Reparti chiusi, interventi sospesi: effetto virus sui malati non Covid - Live Sicilia

Reparti chiusi, interventi sospesi: effetto virus sui malati non Covid

Al Policlinico di Palermo stop a tutte le operazioni che richiedono la terapia intensiva. L'Ars chiede spiegazioni

Sospesa l’attività chirurgica di urgenza che richiede il passaggio in terapia intensiva al Policlinico di Palermo. È l’effetto Covid, quello per cui posti in reparto e in terapia intensiva destinati ai pazienti affetti dal Coronavirus aumentano sì ma spesso a scapito di altri pazienti. Magari affetti da patologie gravissime che richiedono interventi d’urgenza. E così, al Policlinico di Palermo si sospendono gli interventi che richiedono il passaggio in terapia intensiva. Ne ha dato notizia ai medici una nota del direttore del ripartimento di Emergenza e urgenza Antonino Giarratano, di cui ha preso visione Livesicilia.

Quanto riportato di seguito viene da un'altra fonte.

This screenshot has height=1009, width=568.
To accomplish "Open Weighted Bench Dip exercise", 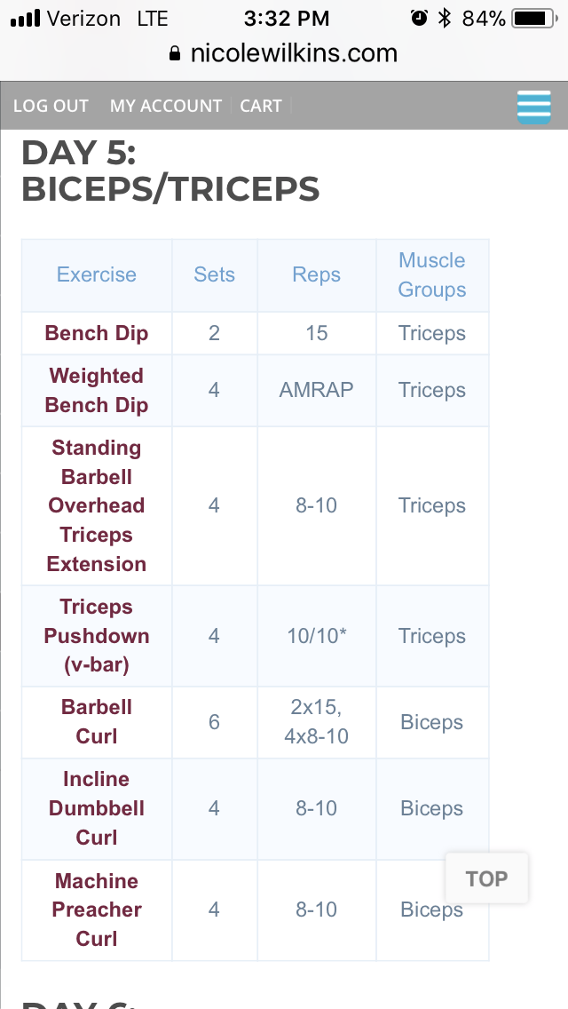I will [97, 391].
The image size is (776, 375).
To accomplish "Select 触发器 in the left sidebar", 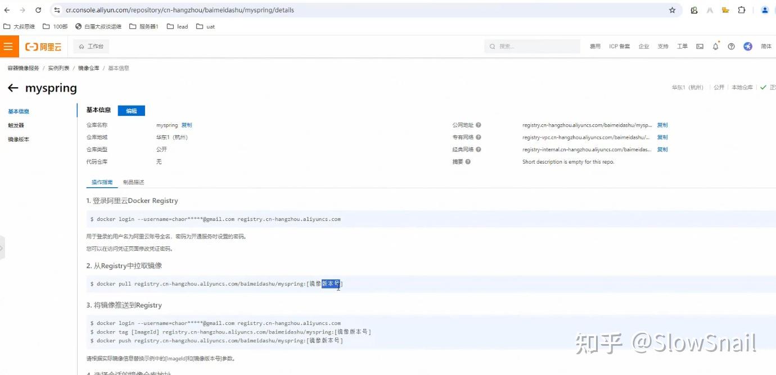I will pos(16,125).
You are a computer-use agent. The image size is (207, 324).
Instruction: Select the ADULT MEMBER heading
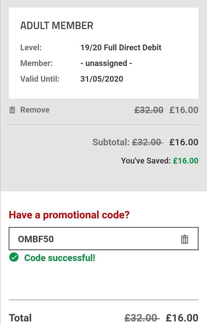click(x=57, y=26)
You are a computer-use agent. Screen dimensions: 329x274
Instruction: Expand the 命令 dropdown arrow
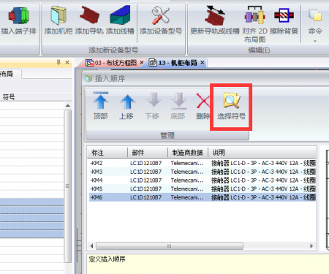tap(315, 41)

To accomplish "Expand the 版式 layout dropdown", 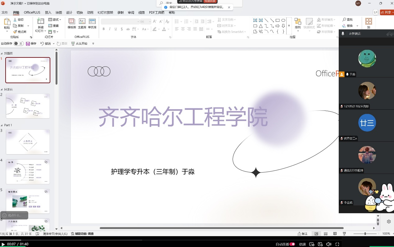I will [x=55, y=20].
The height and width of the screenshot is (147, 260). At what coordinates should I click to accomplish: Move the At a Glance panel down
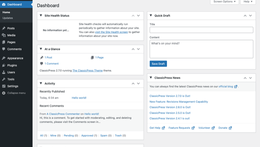coord(138,49)
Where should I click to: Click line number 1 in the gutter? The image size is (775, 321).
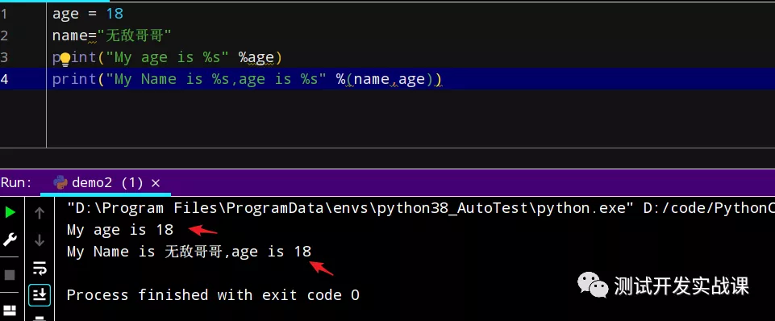tap(4, 14)
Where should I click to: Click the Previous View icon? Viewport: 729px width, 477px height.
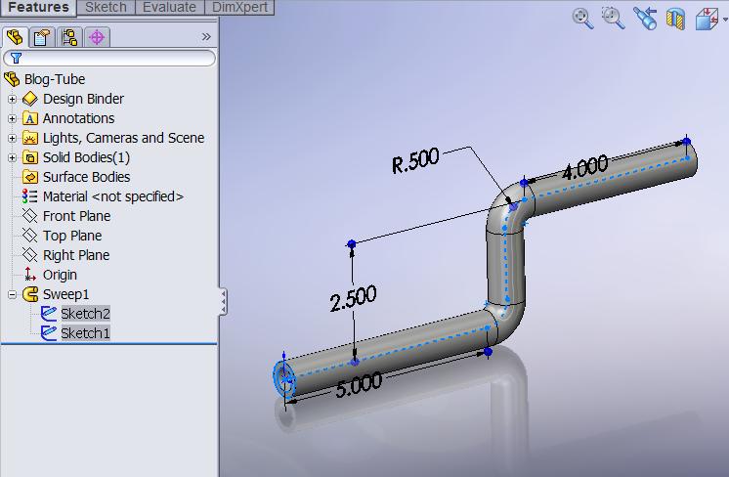[644, 19]
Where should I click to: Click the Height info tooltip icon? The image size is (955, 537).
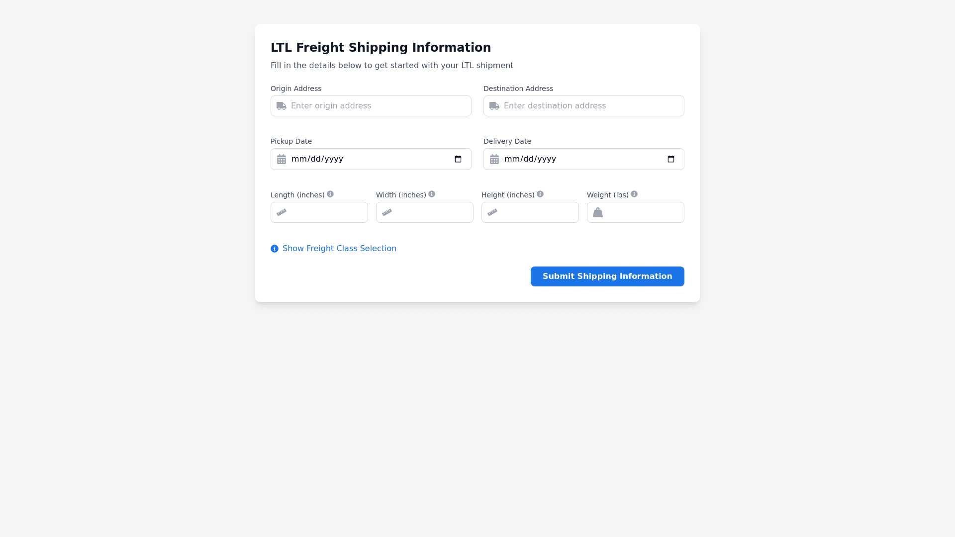point(540,194)
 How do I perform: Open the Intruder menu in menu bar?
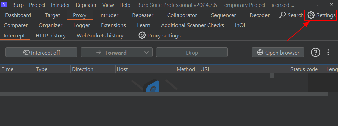61,5
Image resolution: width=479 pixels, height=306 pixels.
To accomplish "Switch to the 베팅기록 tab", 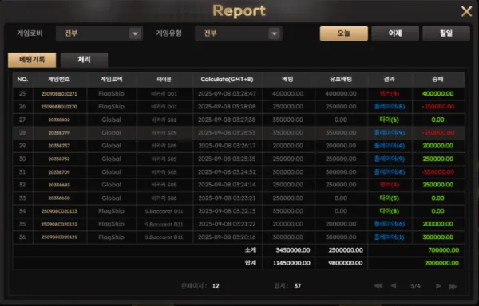I will pyautogui.click(x=32, y=60).
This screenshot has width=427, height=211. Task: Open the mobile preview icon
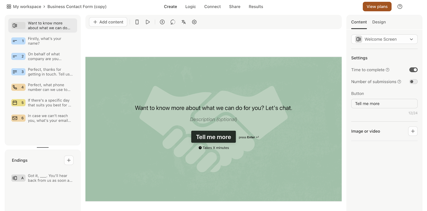[x=137, y=22]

Vita dura per i malati non Covid anche a Cefalù. Sono stati sospesi i ricoveri in Medicina interna al Giglio, per la conversione in reparto Covid. “Una scelta che non corrisponde a una decisione dell’assessorato”, osserva il sindaco di Cefalù Rosario Lapunzina. Il consiglio comunale ha votato un deliberato in merito, criticando la scelta.

Nuove puntate di una storia già vista altrove e raccontata da Livesicilia: il Covid diventa un problema anche per chi non ce l’ha ma indirettamente ne patisce gli effetti sulla Sanità.

“Gli errori di programmazione delle terapie intensive Covid dell’assessore Razza stanno paralizzando anche la chirurgia oncologica di importanti ospedali”, attacca il capogruppo del Pd all’Ars Giuseppe Lupo.

E proprio il tema del sacrificio delle cure e degli esami per i pazienti afflitti da altre patologie è al centro delle attenzioni della commissione Sanità dell’Ars, presieduta ds Margherita La Rocca Ruvolo. Ieri ci sono state una serie di visite a sorpresa dei deputati della commissione in diversi ospedali palermitani. “C’è il problema dei posti tolti alle altre specialità, con difficoltà nella gestione dei pazienti e liste d’attesa di cui non abbiamo  contezza – ha osservato La Rocca Ruvolo -. Ci sono situazioni a cui guardare con grande attenzione, penso ai pazienti oncologici”.

“Se ci dicono che i posti di terapia intensiva ci sono, dobbiamo capire se li stanno togliendo a servizi salvavita”, dice Ruvolo.